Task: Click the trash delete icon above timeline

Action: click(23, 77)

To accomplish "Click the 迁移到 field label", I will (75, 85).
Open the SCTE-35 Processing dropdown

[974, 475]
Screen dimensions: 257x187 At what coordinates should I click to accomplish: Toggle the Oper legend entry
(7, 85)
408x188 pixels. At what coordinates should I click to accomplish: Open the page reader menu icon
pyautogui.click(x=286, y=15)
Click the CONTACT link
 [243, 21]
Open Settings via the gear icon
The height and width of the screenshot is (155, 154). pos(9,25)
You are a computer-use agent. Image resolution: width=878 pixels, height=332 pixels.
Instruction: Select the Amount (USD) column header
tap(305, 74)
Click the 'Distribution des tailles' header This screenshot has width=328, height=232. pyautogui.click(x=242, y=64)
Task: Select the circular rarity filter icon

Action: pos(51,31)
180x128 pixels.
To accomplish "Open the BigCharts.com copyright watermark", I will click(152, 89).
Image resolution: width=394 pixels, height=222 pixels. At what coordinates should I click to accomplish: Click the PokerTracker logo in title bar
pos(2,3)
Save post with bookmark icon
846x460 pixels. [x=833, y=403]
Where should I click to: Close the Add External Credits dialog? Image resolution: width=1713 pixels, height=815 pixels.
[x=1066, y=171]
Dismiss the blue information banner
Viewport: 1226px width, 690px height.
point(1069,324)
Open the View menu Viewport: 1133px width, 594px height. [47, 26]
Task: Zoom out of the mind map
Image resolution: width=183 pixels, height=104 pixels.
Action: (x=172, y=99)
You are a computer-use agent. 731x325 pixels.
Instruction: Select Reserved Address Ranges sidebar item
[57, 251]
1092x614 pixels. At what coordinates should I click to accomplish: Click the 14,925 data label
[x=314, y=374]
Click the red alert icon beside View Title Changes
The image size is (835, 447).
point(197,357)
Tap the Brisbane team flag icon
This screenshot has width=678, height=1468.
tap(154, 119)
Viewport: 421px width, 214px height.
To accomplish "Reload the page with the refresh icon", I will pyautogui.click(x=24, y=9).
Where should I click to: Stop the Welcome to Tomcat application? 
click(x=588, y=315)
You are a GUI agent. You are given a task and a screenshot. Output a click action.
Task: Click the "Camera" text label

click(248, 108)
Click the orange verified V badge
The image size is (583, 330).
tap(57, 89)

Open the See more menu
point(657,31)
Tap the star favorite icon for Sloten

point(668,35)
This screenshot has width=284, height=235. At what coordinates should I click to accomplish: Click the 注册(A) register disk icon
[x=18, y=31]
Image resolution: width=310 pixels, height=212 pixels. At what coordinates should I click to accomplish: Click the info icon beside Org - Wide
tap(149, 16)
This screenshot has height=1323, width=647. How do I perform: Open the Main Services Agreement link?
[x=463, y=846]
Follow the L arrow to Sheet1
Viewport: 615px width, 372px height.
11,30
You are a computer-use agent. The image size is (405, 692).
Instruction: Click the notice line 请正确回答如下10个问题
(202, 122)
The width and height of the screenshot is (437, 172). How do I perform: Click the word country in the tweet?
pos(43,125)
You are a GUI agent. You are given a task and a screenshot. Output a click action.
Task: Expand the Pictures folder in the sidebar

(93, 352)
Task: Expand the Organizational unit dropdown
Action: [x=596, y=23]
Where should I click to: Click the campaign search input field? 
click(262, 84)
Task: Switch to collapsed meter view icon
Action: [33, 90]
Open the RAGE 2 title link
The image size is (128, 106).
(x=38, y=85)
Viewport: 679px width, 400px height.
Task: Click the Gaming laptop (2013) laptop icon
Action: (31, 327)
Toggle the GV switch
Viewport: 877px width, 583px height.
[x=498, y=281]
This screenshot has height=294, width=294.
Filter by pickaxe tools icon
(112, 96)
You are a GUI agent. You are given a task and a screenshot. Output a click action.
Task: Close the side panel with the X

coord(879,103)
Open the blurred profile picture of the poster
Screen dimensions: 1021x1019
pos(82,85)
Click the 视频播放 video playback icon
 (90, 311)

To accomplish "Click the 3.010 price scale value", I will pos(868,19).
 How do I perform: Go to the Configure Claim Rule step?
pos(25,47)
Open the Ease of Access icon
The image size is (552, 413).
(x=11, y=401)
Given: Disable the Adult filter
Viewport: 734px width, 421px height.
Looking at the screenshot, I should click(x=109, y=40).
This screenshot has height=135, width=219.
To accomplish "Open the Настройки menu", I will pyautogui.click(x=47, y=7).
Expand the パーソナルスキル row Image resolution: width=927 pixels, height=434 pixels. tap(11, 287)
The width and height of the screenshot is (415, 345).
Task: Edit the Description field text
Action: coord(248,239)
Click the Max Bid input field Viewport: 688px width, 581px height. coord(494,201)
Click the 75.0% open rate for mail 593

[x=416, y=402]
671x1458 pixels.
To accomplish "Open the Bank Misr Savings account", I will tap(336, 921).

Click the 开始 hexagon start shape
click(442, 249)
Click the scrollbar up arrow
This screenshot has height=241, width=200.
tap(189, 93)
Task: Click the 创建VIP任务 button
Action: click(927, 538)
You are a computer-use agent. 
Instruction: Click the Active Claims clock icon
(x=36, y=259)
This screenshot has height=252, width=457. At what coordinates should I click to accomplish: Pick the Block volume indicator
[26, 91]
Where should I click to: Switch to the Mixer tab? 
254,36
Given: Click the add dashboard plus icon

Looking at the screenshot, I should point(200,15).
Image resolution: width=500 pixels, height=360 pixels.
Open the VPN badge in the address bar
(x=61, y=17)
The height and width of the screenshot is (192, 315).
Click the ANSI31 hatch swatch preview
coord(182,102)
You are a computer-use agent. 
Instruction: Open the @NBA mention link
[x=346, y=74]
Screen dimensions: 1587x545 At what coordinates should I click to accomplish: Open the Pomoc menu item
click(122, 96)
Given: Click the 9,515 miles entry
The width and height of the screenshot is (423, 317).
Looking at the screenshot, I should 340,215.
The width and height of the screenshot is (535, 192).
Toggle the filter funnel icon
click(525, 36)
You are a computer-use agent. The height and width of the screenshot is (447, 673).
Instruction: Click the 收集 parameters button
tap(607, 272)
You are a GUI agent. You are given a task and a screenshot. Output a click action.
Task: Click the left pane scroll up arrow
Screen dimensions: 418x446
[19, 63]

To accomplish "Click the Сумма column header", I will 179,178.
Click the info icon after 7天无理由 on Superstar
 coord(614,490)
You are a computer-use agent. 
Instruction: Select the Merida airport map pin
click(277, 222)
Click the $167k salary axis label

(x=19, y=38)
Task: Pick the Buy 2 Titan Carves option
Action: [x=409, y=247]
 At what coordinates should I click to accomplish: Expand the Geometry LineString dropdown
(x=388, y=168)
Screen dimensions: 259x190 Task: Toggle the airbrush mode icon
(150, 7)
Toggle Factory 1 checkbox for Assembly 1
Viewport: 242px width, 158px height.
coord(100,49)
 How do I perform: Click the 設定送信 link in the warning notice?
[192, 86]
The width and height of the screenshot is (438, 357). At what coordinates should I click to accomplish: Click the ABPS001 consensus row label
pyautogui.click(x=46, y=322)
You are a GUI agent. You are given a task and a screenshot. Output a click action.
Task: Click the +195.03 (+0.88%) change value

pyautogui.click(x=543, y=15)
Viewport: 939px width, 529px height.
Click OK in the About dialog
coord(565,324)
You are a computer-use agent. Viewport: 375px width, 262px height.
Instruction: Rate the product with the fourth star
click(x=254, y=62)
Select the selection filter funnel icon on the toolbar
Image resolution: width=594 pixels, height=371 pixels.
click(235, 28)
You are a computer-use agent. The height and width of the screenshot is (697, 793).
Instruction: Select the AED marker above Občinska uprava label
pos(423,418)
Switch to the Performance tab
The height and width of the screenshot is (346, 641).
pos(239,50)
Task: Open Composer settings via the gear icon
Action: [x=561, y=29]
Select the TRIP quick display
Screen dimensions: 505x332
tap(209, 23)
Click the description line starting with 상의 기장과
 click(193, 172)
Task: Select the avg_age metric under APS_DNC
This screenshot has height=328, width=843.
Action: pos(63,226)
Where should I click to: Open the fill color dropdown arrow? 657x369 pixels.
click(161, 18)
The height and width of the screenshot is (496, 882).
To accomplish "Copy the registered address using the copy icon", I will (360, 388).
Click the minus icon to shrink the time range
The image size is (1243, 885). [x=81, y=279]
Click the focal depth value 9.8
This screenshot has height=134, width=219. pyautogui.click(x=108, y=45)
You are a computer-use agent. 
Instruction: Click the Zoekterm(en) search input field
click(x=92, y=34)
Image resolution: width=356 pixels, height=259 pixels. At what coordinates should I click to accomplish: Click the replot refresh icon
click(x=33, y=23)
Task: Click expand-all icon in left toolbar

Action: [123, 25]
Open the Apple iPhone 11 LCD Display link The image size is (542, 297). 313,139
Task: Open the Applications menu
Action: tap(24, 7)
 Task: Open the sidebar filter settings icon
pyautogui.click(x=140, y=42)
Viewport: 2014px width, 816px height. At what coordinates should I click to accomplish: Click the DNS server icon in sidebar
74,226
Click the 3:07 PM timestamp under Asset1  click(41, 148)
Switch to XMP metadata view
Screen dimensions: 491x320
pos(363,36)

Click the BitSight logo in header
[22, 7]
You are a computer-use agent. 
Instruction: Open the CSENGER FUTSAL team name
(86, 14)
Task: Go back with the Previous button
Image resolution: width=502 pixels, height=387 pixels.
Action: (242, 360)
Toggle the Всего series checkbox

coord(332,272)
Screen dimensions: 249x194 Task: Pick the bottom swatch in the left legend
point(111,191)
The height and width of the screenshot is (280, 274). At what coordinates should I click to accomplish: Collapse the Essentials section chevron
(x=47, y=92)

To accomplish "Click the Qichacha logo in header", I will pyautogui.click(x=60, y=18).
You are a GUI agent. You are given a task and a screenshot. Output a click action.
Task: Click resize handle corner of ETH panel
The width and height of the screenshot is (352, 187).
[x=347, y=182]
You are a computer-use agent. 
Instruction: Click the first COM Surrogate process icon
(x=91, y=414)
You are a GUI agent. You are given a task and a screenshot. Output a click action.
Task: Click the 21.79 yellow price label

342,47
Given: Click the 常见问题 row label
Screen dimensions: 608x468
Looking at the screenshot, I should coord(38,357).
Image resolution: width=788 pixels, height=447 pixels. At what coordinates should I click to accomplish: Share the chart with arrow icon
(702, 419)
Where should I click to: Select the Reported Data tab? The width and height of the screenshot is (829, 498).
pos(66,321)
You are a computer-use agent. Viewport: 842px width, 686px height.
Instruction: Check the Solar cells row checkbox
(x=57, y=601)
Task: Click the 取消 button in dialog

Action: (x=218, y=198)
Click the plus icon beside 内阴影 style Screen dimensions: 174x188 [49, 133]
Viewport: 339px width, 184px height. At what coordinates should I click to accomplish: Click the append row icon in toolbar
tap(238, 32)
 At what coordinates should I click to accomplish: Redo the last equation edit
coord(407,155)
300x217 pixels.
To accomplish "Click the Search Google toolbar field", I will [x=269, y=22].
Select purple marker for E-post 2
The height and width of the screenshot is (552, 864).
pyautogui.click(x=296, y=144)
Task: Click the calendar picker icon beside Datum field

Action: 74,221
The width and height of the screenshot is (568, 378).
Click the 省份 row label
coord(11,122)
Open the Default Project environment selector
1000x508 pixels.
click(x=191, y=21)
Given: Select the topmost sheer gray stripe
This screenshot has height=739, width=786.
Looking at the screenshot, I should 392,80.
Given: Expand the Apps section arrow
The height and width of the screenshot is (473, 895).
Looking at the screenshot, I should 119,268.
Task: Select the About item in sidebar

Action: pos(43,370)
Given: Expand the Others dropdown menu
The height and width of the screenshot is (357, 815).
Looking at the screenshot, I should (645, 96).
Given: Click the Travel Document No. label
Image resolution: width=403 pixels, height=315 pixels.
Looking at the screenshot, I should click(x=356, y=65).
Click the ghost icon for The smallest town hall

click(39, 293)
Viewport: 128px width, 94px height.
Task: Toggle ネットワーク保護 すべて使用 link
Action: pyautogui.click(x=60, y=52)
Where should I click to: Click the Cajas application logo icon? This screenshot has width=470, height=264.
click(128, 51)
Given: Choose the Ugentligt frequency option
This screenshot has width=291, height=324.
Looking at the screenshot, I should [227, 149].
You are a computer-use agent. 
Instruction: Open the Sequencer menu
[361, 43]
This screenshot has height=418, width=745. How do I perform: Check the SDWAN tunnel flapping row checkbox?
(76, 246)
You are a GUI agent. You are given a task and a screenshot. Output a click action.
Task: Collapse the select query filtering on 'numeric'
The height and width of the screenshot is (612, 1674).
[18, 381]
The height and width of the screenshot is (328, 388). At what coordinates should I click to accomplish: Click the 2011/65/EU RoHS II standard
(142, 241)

How to complete this task:
Review the entries above and return every line where "under" appears.

Solution to this problem:
Task: Select the avg_age metric under APS_DNC
Click the 3:07 PM timestamp under Asset1  click(41, 148)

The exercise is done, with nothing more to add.